Document section —
○ ○ ○ ○

Their comments come in response to a question from Dedra Johnson, also a novelist and the third guest. She wondered if African American writers have a new way of looking at themselves.
Gene Edwards hosts this fascinating hour of conversation with three contemporary African American authors. Ravi Howard won the Hurston Wright Award for Like Trees, Walking, the story of the last lynching in Alabama. Anthony Grooms’ novel Bombingham, set in Birmingham in the early 1960s, won the Lillian Smith Prize for Fiction. And Dedra Johnson was a finalist for the 2006 William Faulkner-William Wisdom Creative Writing Award for Sandrine’s Letter to Tomorrow, set in New Orleans.
In addition to being African American, these authors have much in common. They’re southern; they have protagonists who come of age; and they have turned to their lives as sources for their stories. “I knew many Sandrines growing up in my neighborhood,” remembers Johnson. “It was also based on some things I had heard about adults just not taking care of children.”
Grooms married into a large Alabama family. “I heard stories about the time of the civil rights movement,” he relates, “told in the vernacular of people who had experienced it. And my wife told me stories, too.”
Howard’s story happened in a place where he, too, had family—Mobile. “I had a very different relationship with the town than the people who lived during this episode, and I think that might be true for a lot of people of my generation.” He continues, “I just wanted to explore something that happened before I was really at an age where I could comprehend it.”
“Are you African American writers or are you southern writers,” asks host Gene Edwards. “Or have we gotten to the place where you don’t have to place yourself anymore?” “You’re placed by others, and that’s a reality you have to deal with even if you want to say ‘I am just a writer. I am simply human,’” Johnson responds. “I certainly see myself as an African American writer. Whether I write solely about the African American experience is up to me. It’s a choice, not an obligation.”
Then she continues. “I understand why there’s all this placement and why there’s the African American section, though I think what that kind of says to people is ‘Well, this is that black stuff over here. Don’t worry about that. You’ve got the rest of the store.’”
“I don’t strongly object to the idea of having an African American novel section,” counters Grooms. “It does create, I think, a certain focus on that particular cultural entity. I think it’s a good marketing strategy and southern writers have been doing it for a long time.”
“I think that sometimes the shelf space becomes very limited,” Howard expands. “We might be mixed in with everything that is classic, everything that is contemporary. So for those of us who might have a first or second book out, we might not have as much play as we want.”
And when it comes to writing about race, he cites Harper Lee, Eudora Welty, and William Faulkner as “southern white writers who’ve taken up race in their work. I think there are so many other writers who might want to take that up in their conversation but might also want to write other things. So I think it’s wonderful to see that kind of mix.”

○ ○ ○ ○

Records —
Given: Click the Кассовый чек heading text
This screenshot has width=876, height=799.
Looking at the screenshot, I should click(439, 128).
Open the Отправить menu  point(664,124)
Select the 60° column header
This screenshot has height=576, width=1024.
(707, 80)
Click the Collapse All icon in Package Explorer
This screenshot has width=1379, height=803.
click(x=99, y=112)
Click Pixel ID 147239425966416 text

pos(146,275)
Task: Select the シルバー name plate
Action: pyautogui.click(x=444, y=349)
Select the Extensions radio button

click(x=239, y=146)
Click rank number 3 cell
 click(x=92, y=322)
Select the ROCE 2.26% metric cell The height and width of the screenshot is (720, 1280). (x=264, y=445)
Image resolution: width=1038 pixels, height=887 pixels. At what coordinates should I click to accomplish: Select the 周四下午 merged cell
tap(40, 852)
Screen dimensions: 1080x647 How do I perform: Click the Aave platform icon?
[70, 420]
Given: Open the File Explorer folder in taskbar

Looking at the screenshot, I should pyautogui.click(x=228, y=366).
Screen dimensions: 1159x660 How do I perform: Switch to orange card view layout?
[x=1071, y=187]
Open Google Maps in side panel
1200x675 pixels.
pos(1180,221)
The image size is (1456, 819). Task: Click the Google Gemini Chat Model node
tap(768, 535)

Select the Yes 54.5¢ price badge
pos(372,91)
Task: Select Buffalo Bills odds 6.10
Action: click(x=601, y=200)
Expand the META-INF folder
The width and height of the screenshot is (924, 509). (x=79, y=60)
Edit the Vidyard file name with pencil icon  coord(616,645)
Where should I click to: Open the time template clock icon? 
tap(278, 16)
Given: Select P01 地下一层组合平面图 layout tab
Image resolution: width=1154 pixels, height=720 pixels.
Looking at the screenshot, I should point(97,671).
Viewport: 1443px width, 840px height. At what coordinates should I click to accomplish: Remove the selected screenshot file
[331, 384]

○ ○ ○ ○

What you have to do — In the text on the conversation with three African American authors, why does Grooms not strongly object to having an African American novel section? Answer in one to three sentences.

Final answer — Grooms thinks such a section creates a certain focus on that particular cultural entity. He also considers it a good marketing strategy, one that southern writers have been using for a long time.